Chemotherapy is now a commonplace treatment for cancer in pets. In many people’s mind the term ‘chemotherapy’ conjures up frightening images of people suffering with cancer (and the effects of treatment) – however chemotherapy in pets is usually very different.
Chemotherapy is a highly toxic drug given alone, or in combination with other drugs, to damage and destroy cancer cells. Chemotherapy drugs can kill all cells (healthy ones as well as cancer cells) and great care is necessary when using them. Many vets in practice will refer patients to specialist veterinary oncologists when chemotherapy is being considered.
All chemotherapy drugs are toxic and should not be taken unnecessarily. However, it is important to get the risks into proportion and not to be afraid of managing your pet at home. Whilst the drugs can cause many side effects these are usually seen with large doses or long term use.

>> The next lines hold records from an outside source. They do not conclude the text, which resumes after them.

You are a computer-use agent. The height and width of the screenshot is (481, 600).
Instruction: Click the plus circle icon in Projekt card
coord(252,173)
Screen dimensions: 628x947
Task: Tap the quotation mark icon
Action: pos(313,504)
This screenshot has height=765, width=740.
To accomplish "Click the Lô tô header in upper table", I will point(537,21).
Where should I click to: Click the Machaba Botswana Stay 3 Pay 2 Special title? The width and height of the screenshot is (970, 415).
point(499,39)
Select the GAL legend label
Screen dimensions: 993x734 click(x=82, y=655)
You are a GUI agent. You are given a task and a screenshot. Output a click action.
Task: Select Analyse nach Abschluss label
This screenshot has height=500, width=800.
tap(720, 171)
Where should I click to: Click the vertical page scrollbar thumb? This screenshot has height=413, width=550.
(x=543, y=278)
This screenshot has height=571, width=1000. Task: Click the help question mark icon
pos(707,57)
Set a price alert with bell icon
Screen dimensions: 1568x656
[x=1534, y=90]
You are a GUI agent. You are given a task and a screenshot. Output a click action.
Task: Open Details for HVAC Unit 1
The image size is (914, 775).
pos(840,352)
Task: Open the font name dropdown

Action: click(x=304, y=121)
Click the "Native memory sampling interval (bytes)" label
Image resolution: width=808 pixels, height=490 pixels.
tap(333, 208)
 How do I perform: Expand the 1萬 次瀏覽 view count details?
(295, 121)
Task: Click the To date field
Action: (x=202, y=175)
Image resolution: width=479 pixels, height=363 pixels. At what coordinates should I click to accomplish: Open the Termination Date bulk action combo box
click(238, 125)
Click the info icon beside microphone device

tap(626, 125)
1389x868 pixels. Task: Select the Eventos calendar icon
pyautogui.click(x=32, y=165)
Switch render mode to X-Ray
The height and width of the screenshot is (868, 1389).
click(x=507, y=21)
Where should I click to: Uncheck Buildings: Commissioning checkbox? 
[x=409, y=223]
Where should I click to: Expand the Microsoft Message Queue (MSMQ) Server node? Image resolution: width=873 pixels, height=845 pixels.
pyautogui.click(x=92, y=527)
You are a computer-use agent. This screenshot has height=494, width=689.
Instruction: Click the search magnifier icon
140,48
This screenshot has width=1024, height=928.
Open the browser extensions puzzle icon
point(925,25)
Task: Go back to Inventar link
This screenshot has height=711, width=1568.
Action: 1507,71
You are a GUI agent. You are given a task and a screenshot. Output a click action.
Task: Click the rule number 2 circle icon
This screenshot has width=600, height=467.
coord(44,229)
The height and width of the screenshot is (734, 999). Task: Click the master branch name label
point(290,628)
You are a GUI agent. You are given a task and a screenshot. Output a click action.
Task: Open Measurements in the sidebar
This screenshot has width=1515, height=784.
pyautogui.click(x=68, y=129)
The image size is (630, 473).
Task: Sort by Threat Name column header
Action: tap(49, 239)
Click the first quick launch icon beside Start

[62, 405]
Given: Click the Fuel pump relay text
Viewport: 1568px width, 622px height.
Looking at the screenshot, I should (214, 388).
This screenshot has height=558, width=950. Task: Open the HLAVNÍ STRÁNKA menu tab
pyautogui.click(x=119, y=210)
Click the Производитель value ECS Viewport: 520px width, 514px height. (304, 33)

If your pet is taking a tablet and you touch that tablet the amount on your hands is unlikely to cause you any side effects even if you put your fingers in your mouth. However, many of the cancer treating drugs can cause cells to mutate. It is essential that pregnant women do not come into contact with these drugs as damage can be done to the foetus. Drugs causing DNA mutations can also cause normal cells to become cancerous.
Some chemotherapy drugs are irritant and can cause reactions or allergies in the skin if touched.
Often you will be asked to give tablets to your pet at home. It is important the drugs are given at regular intervals according to set treatment plans (protocols). Before your pet starts on treatment your vet will need to be sure that you are able to give the drugs regularly and to follow instructions regarding their use.
If you are really concerned about giving treatment at home, share your concerns with your vet. It may be that there is an alternative treatment that your vet can administer for you. These will have to be given in the veterinary hospital and you will need to take your pet for regular treatment appointments.
Many of the drugs can be given with food. Your vet will advise you on the best time and method of giving the drugs. If you give the drug with food always handle them with gloves and put in a small amount of tasty food (that you can be sure your dog will want to eat) in a small dish.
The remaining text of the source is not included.